TASK DESCRIPTION => Retype, word for word, every line of the records below starting at the one that contains "The image size is (296, 238)." and ending at the one that contains "Task: Click the NK Maribor team name"; include both of those lines and nothing more.

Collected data
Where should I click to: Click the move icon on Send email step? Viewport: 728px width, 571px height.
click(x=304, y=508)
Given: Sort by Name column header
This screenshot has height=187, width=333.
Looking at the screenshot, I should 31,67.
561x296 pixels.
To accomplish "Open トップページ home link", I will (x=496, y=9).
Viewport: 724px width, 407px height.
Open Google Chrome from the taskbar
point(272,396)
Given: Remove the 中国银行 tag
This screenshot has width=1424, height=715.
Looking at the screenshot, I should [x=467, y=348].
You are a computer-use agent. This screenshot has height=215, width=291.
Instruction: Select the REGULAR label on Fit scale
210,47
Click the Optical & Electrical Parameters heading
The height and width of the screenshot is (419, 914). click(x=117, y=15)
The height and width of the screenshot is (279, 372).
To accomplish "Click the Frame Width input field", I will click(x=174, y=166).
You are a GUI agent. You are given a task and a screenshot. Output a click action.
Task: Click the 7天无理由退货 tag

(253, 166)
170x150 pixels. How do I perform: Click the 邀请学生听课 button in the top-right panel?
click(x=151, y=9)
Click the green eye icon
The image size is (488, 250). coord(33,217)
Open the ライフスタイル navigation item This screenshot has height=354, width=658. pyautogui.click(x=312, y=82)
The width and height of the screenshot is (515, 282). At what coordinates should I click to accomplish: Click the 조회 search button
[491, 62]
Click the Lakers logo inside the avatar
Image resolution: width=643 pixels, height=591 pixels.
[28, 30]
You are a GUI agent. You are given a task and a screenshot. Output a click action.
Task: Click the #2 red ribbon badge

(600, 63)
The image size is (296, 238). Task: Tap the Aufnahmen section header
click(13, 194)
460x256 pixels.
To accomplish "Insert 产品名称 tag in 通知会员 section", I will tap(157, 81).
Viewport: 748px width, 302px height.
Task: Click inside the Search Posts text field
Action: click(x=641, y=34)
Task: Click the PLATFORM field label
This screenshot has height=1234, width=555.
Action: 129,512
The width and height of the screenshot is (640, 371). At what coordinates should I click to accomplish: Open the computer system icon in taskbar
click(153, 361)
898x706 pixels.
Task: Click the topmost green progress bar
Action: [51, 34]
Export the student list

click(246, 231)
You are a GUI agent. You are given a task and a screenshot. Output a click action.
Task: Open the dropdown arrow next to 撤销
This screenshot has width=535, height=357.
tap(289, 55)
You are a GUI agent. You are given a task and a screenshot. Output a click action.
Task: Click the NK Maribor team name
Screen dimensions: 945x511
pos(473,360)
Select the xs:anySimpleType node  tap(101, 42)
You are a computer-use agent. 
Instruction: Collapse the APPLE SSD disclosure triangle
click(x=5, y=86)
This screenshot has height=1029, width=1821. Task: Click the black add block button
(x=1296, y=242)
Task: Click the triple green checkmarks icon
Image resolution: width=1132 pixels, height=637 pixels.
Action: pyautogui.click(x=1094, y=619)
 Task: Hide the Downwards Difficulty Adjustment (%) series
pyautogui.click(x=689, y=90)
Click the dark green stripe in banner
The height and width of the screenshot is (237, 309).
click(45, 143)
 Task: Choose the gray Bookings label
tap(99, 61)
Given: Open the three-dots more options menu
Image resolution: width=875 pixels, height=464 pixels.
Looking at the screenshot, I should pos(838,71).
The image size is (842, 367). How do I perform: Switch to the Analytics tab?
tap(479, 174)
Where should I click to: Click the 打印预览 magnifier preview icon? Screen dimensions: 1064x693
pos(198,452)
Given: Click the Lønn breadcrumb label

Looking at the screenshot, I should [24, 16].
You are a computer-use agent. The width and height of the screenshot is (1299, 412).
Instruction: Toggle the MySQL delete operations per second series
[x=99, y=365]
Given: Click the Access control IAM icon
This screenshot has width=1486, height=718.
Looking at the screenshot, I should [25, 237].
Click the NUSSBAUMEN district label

TASK OUTPUT =>
The image size is (296, 238). Task: Tap the Aufnahmen section header
click(13, 194)
460x256 pixels.
To accomplish "Insert 产品名称 tag in 通知会员 section", I will tap(157, 81).
Viewport: 748px width, 302px height.
Task: Click inside the Search Posts text field
Action: click(x=641, y=34)
Task: Click the PLATFORM field label
This screenshot has height=1234, width=555.
Action: 129,512
The width and height of the screenshot is (640, 371). At what coordinates should I click to accomplish: Open the computer system icon in taskbar
click(153, 361)
898x706 pixels.
Task: Click the topmost green progress bar
Action: [51, 34]
Export the student list

click(246, 231)
You are a GUI agent. You are given a task and a screenshot. Output a click action.
Task: Open the dropdown arrow next to 撤销
This screenshot has width=535, height=357.
tap(289, 55)
You are a GUI agent. You are given a task and a screenshot. Output a click action.
Task: Click the NK Maribor team name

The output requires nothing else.